= Sophus Berendsen =

Sophus Berendsen (16 October 1829 – 18 June 1884) was a Danish founder of Sophus Berendsen A/S (now Berendsen plc).

==Early life and education==
Berendsen was born on 16 October 1829 in Copenhagen, the son of Isak Nathan Berendsen (1782–1852) and Rachel Meyer (1788–1851). He received a thorough commercial education and then worked as a clerk in a trading firm.

==Career==
In 1854, Berendsen established his own firm which traded in iron, steel and glass, initially as a commodity broker but later as an import business. The firm prospered from the building boom that followed in the many new districts that emerged when Copenhagen's fortifications were decommissioned a few years later. Berendsen lived to see it develop into the largest company of its kind in the country.

==Personal life==
Berendsen married Mariane Levin (17 April 1825 – 14 May 1886), a daughter of merchant Assor Levin (1778–1834) and Susanne Cohn (died 1859), on 26 May 1858 in Copenhagen.

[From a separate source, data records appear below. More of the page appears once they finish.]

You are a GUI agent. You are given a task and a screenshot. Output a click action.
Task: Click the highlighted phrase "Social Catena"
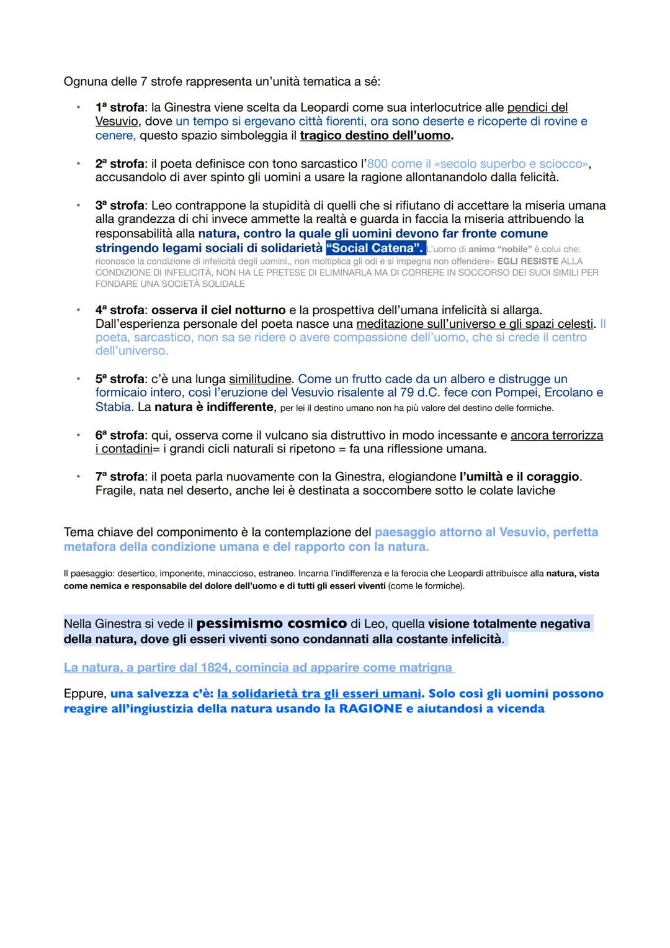(375, 248)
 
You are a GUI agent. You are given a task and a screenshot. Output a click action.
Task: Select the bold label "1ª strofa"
(120, 107)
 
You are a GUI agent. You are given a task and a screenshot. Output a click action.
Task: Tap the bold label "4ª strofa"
(120, 310)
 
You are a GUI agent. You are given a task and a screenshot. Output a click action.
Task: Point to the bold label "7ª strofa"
(120, 477)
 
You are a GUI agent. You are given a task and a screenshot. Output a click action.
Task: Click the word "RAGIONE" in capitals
(370, 708)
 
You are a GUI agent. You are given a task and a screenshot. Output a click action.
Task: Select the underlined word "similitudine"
(260, 379)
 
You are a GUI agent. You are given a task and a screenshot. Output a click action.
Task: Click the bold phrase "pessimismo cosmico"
(272, 623)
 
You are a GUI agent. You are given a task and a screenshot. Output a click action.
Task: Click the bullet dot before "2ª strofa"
(78, 164)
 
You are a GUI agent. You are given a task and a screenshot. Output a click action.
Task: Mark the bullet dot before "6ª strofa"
(78, 435)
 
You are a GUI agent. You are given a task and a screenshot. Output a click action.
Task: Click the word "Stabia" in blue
(113, 407)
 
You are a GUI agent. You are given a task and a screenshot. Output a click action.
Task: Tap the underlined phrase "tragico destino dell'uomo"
(376, 135)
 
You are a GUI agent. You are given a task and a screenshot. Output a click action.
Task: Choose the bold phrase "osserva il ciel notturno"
(218, 310)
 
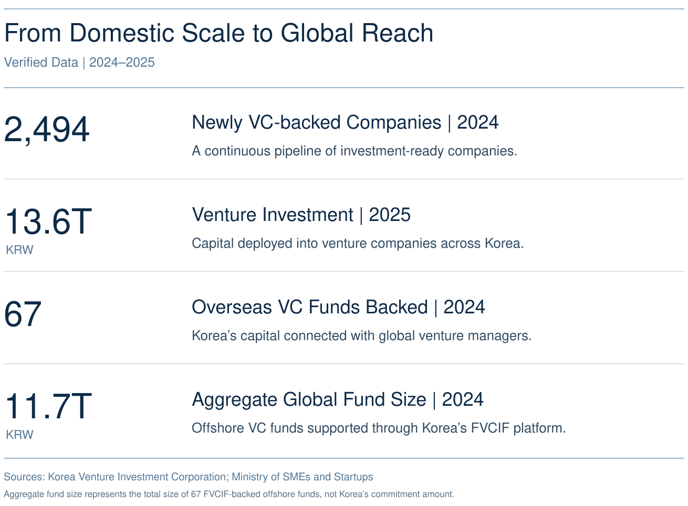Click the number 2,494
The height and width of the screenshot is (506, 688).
[x=47, y=129]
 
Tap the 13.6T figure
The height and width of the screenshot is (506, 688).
[x=48, y=222]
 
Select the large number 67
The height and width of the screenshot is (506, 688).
[x=23, y=314]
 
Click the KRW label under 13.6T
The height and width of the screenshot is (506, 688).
[x=19, y=250]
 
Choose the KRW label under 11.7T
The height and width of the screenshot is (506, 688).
[x=19, y=435]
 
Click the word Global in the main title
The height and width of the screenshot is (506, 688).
[x=317, y=33]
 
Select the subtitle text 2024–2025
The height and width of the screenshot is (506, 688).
[x=122, y=62]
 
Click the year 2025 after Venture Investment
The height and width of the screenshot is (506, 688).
[x=390, y=215]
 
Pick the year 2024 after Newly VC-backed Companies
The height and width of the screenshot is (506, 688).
[x=477, y=122]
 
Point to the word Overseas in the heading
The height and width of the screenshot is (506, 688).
[x=232, y=307]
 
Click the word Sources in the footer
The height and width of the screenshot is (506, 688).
[x=24, y=477]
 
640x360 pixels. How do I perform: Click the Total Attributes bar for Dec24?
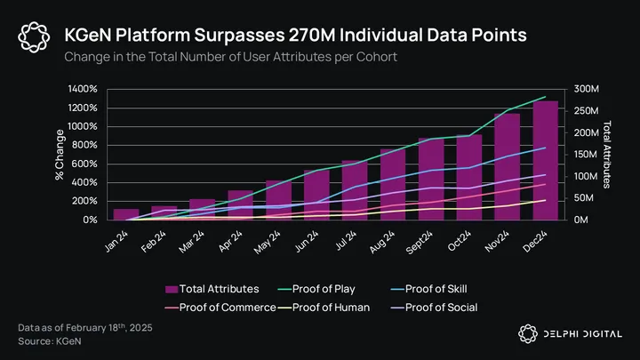pyautogui.click(x=546, y=161)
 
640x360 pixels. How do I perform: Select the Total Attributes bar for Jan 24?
pyautogui.click(x=126, y=214)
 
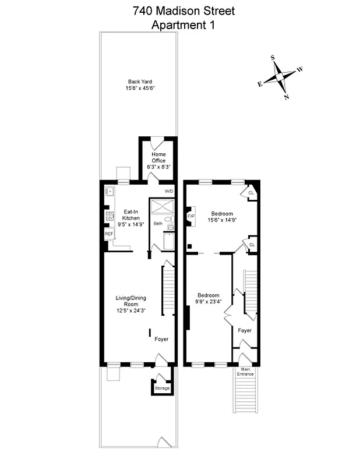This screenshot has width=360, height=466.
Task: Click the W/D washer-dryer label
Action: coord(169,191)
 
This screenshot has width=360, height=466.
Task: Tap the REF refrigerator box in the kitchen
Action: coord(108,234)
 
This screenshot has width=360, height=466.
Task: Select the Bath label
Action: coord(158,223)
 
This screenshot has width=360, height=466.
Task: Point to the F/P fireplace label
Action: coord(190,217)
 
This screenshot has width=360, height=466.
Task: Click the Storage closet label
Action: coord(162,388)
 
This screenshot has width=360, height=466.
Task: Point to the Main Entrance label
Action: coord(245,372)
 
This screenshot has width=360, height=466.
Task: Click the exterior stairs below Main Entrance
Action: coord(245,393)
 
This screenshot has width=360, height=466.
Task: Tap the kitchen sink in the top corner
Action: coord(108,191)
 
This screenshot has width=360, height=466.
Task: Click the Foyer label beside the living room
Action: coord(161,339)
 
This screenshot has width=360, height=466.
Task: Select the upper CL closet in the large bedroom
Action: coord(251,193)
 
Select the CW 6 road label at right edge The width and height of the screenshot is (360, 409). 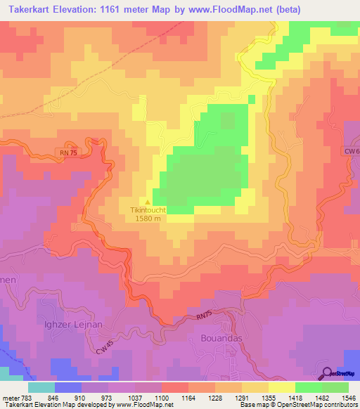(x=352, y=151)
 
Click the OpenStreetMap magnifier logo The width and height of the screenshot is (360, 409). (x=328, y=374)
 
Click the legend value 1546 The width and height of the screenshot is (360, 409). (x=347, y=398)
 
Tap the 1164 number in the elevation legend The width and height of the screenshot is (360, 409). (x=187, y=398)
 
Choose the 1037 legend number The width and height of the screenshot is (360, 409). (x=134, y=398)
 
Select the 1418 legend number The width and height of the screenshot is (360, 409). (x=294, y=398)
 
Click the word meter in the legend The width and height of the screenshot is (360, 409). (x=11, y=398)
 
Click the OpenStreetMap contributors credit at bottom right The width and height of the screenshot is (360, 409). (x=309, y=405)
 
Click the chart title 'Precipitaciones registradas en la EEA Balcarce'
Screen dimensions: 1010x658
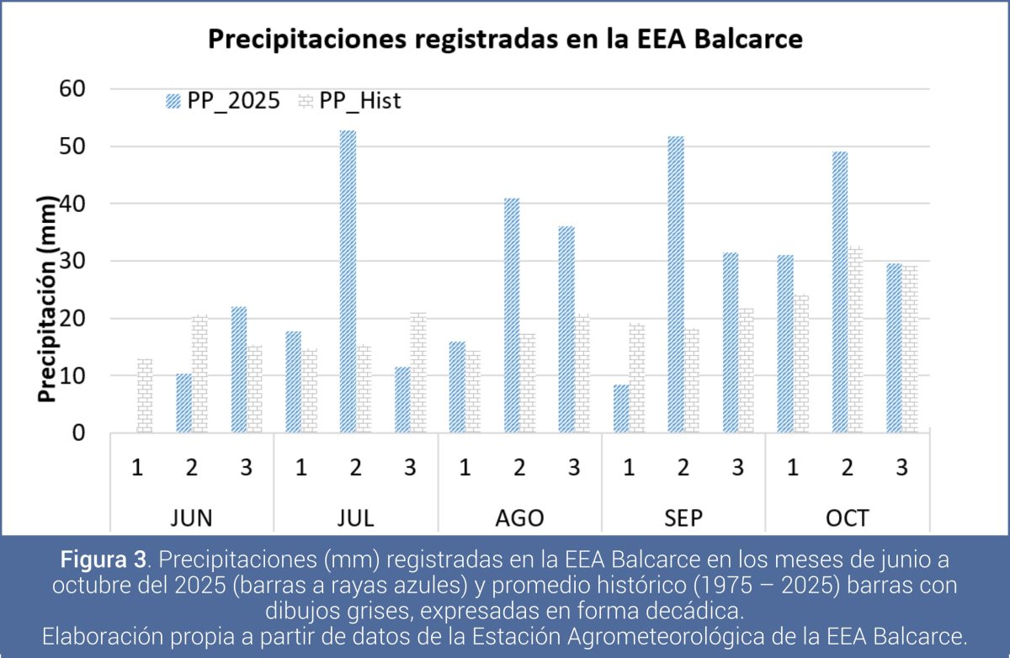click(x=505, y=40)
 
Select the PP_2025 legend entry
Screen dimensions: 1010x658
click(x=223, y=100)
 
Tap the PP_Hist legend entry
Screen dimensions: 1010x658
click(x=349, y=100)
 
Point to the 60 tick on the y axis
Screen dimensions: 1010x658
click(x=72, y=89)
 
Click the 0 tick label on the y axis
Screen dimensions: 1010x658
click(x=78, y=433)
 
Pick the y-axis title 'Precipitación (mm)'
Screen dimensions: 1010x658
click(x=46, y=299)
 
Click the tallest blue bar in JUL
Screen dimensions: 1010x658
click(x=348, y=282)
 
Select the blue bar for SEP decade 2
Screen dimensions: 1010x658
click(x=676, y=284)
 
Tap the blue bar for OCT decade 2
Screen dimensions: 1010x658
click(x=840, y=292)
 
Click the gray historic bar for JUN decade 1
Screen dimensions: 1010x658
click(x=145, y=395)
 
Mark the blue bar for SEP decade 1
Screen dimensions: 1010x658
click(x=621, y=409)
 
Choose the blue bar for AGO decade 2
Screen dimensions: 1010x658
click(x=512, y=316)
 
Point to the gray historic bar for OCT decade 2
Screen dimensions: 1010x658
click(x=855, y=340)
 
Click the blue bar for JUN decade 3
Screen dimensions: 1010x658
click(x=239, y=369)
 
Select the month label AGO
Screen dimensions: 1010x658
click(x=520, y=518)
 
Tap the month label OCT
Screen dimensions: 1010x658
click(x=848, y=518)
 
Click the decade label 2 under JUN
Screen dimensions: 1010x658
click(x=192, y=468)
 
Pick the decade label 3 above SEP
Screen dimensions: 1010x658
click(x=737, y=468)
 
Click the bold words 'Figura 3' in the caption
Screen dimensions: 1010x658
click(x=104, y=560)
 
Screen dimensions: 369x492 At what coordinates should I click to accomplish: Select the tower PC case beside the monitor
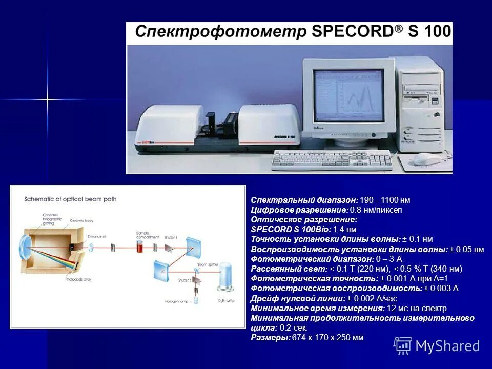[x=421, y=102]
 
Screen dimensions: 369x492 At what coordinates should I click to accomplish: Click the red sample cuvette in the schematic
[x=140, y=247]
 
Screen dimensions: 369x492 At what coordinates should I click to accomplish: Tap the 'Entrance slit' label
[x=96, y=236]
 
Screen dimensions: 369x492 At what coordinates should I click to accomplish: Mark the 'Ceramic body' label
[x=81, y=221]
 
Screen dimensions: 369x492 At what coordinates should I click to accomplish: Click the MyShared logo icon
[x=402, y=345]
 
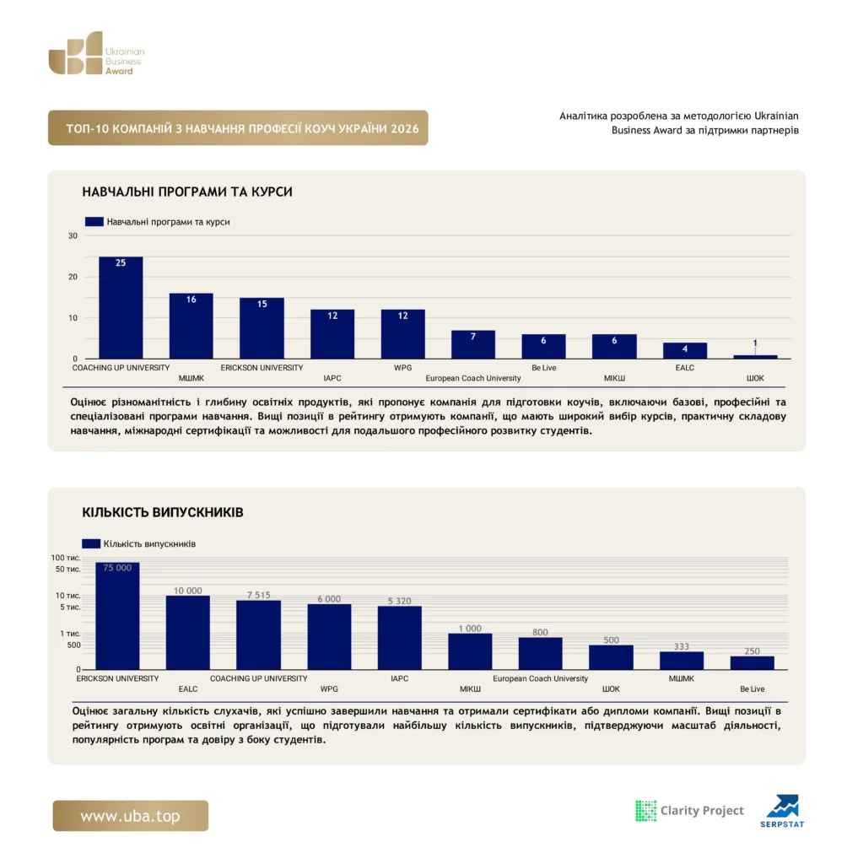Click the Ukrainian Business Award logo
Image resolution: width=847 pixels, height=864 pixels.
coord(96,53)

Berendsen died on 18 June 1884 in Copenhagen and is buried at the Jewish North Cemetery. The firm was continued by his widow and after her death just two years later by their son Albert Berendsen. It was after his early death just 37 years old in 1897 converted into a family-owned limited company (aktieselskab).

Another son, Ivar Berendsen, was a customs inspector and politician, co-founder of the Danish Social Liberal Party.